# [Stored data]
──────────

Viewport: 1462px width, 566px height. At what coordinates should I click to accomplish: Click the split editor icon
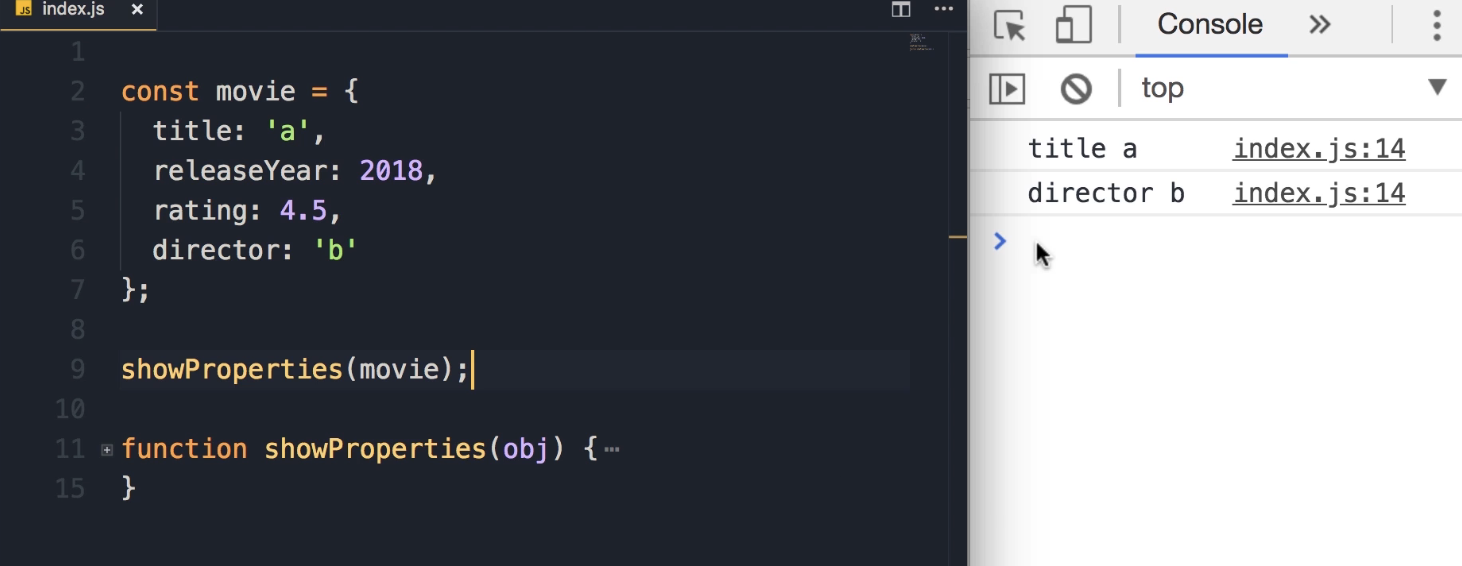(901, 10)
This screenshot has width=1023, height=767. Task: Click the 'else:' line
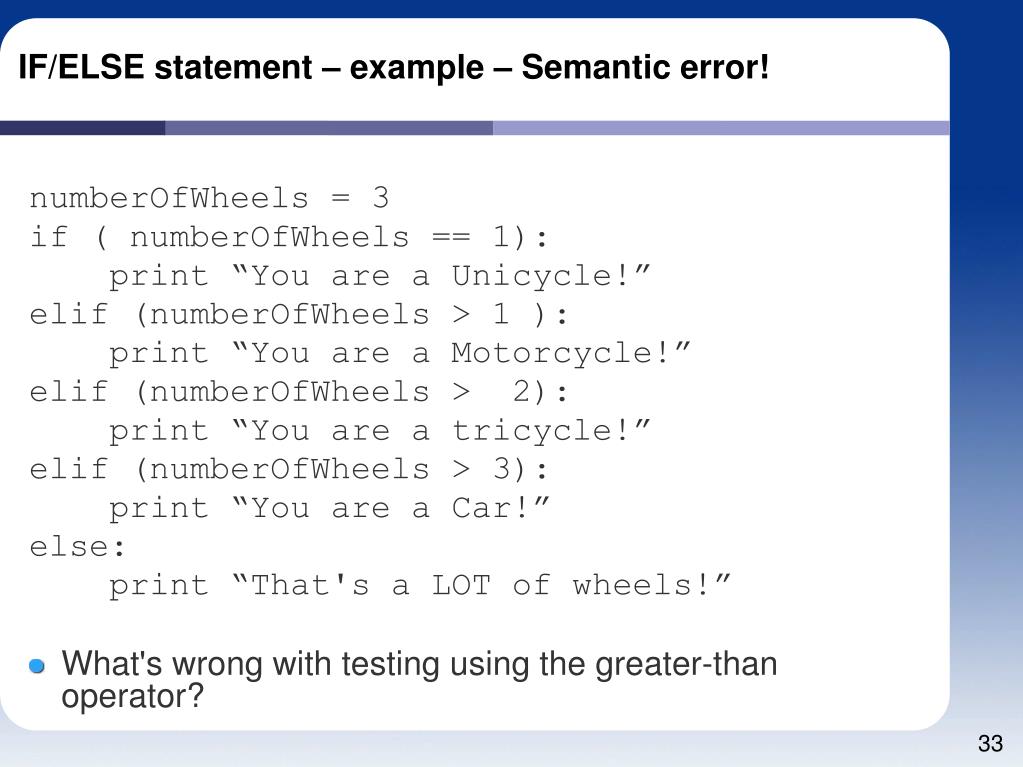pyautogui.click(x=77, y=547)
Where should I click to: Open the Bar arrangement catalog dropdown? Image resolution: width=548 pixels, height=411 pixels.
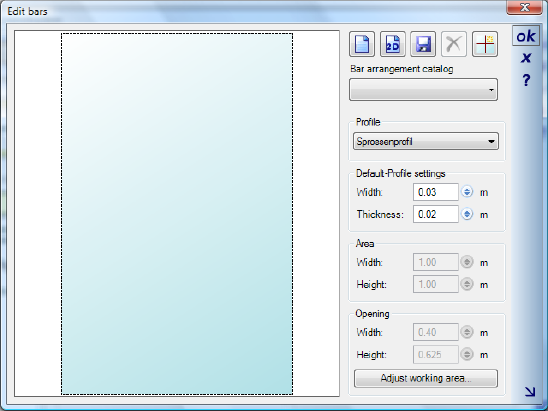(x=423, y=89)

──────────

# [The problem]
Copy out all the data exactly, skipping the pictures.

# [Reply]
Viewport: 1462px width, 566px height. At what coordinates should I click to accomplish: Click the split editor icon
(901, 10)
This screenshot has width=1023, height=767. Task: Click the 'else:' line
pyautogui.click(x=77, y=547)
Where should I click to: Open the Bar arrangement catalog dropdown? Image resolution: width=548 pixels, height=411 pixels.
(x=423, y=89)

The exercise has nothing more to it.